(Extract provided)
********
A class action alleges the Salvation Army has put thousands each year at an increased risk of death, relapse, severe illness and homelessness by denying those with opioid addiction access to doctor-prescribed medication-assisted treatments.
A proposed class action alleges the Salvation Army has put thousands each year at an increased risk of death, relapse, severe illness and homelessness by denying those with opioid use disorder (OUD) access to doctor-prescribed medication-assisted treatment (MAT).
The plaintiff, a Massachusetts resident described in the 37-page lawsuit as having a long history of opioid addiction in addition to a chronic brain disease and disability, alleges that he is among those who’ve been discriminatorily expelled from the Salvation Army’s residential Adult Rehabilitation Centers and Programs (ARCs) due to opioid addiction and their participation in MAT.
For individuals suffering and/or recovering from opioid addiction, the expulsion from and/or prohibition against joining the Salvation Army’s ARCs has potentially exacerbated their OUD symptoms, led to relapse and substantially reduced their chance of successful, long-term recovery, the suit asserts. The lawsuit alleges the defendants, who operate each Salvation Army territory nationwide, have violated the Americans with Disabilities Act, Rehabilitation Act and Fair Housing Act by excluding those participating in MAT, even under doctor’s orders, from ARCs and/or denying those with opioid addiction from access to MAT while enrolled in ARCs.
Medication-assisted treatment is the medically recognized standard of care for treating opioid addiction, the complaint relays. Whereas some patients can treat opioid use through other methods, most patients rely on MAT to achieve long-term recovery, the case says. Per the suit, MAT for opioid addiction involves a doctor’s prescription of medications such as methadone, buprenorphine (such as Suboxone or Subutex) or naltrexone (Vivitrol) alongside therapeutic interventions as a way to better enable those with OUD to overcome cravings and withdrawal symptoms.
Medications such as methadone, buprenorphine and naltrexone have been approved by the FDA as treatments for opioid dependence, the case relays. The drugs, more specifically, block opioid receptors in the brain, suppress opioid cravings and prevent painful withdrawal symptoms, the lawsuit says.
According to the complaint, however, the Salvation Army prohibits MAT at its more than 140 ARCs across the United States, purportedly to assist those recovering from substance abuse. The lawsuit contends that the Salvation Army, within the meaning of and for the purpose of applying federal anti-discrimination laws, is engaged in providing education, healthcare, housing and social services and is therefore subject to the requirements of statutes such as the Americans with Disabilities Act and Fair Housing Act.
********
Collection entries
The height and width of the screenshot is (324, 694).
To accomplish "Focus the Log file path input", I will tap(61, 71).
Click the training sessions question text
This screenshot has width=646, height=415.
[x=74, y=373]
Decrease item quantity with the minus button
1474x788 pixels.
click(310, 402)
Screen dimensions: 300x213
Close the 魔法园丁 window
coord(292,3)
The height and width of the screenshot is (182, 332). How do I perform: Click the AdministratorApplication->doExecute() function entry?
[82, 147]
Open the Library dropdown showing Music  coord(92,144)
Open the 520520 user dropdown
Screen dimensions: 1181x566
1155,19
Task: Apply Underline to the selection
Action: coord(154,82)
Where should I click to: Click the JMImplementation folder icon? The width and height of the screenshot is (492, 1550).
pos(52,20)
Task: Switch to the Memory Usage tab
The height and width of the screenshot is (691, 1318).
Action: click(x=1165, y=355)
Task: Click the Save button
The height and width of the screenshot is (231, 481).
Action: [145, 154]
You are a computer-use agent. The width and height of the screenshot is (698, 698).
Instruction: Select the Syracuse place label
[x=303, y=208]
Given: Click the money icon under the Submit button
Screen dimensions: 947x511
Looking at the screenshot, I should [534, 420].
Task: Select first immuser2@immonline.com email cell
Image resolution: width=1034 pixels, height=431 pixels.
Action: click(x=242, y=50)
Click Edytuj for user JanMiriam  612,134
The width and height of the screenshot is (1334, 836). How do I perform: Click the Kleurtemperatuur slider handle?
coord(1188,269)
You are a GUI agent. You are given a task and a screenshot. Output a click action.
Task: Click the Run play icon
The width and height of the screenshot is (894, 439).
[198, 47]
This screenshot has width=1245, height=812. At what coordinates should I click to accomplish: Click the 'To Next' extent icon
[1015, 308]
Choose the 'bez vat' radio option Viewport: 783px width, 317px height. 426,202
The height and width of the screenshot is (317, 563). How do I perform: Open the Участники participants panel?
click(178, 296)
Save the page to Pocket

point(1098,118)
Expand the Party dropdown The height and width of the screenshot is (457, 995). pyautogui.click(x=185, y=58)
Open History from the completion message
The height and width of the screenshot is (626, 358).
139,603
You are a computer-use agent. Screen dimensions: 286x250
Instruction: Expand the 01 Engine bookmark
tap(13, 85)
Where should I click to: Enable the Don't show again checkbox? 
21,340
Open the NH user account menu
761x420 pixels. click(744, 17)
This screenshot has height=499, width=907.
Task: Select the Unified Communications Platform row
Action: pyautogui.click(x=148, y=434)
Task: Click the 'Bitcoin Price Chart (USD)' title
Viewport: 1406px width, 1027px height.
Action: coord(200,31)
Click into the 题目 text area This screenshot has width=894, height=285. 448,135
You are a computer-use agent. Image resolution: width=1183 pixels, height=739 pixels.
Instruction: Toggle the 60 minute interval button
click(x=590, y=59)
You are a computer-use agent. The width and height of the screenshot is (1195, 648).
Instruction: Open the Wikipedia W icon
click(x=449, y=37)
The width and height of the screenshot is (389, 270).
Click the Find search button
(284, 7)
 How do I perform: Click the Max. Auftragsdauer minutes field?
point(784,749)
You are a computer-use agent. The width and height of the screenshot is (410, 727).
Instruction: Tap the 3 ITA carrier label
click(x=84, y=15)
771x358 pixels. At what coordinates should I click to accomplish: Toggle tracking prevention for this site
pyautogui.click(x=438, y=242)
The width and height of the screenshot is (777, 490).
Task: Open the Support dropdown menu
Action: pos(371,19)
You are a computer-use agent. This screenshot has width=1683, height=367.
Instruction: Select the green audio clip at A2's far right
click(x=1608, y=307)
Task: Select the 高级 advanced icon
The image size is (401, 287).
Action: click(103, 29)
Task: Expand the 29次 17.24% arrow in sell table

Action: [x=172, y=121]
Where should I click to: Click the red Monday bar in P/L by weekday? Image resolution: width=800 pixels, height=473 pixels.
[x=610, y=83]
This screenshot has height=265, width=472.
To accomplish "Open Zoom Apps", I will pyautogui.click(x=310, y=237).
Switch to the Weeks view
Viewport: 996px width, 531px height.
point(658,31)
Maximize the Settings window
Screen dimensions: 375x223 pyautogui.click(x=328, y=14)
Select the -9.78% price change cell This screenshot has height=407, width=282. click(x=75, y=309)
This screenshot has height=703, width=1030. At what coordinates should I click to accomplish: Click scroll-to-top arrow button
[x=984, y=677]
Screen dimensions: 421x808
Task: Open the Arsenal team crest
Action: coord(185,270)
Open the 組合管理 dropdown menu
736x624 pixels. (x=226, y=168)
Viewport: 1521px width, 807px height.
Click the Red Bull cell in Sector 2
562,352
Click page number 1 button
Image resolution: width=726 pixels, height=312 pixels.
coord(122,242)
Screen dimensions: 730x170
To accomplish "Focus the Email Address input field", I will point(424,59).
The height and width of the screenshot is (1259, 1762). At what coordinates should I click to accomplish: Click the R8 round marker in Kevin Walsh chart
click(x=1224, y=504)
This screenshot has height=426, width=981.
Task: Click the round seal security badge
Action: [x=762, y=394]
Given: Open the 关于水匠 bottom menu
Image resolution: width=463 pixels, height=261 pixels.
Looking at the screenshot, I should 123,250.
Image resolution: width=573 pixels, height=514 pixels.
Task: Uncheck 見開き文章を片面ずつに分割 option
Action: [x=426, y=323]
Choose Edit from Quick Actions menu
********
(Exercise description) Write the next part of the article on the class action against the Salvation Army, picking up after its final sentence.

(Exercise result)
The Salvation Army’s ARCs provide participants with housing and basic living necessities for roughly six months, during which the individuals are expected to live on site, be sober, attend church and work full-time at the defendants’ thrift stores without wages, the lawsuit says. Per the complaint, the Salvation Army relies on “a steady stream of program participants who do not have anywhere else to go,” and the defendants’ ARCs are in many communities the only rehabilitation option available for those with opioid addiction. Many ARC participants arrive from court placements, probation or prison, and become enrolled in the programs as an alternative to incarceration, the case relays.
Despite the “substantial consensus” among doctors that MAT is the standard of care for opioid addiction, the Salvation Army nevertheless prohibits MAT, even for those who are already taking doctor-prescribed medications at the time they seek or are ordered to participate in the defendants’ rehabilitation services, the lawsuit alleges. The complaint scathes that the Salvation Army has failed to update its ARCs to keep up with modern best practices and standards of care for opioid addiction to the detriment of individuals such as the plaintiff:
“Defendants’ discriminatory policies and practices present individuals participating in MAT with an impossible decision: stop taking doctor-prescribed medications before enrolling in The Salvation Army’s rehabilitation program, risking cravings, painful withdrawal, and other serious medical effects – including greatly increasing the risk of death from OUD – or forego The Salvation Army’s rehabilitation programs and services – including housing – altogether.”
The lawsuit looks to represent all individuals with opioid use disorder who are or were excluded from participating in the Salvation Army’s ARCs in the United States because of their doctor-prescribed MAT drugs, including methadone (and the variety with hydrochloride), buprenorphine (including the variety with naloxone) and naltrexone. The suit also looks to cover all individuals with OUD who are or were denied access to doctor-prescribed MAT drugs, including those previously mentioned, while participating in the Salvation Army’s ARCs in the U.S.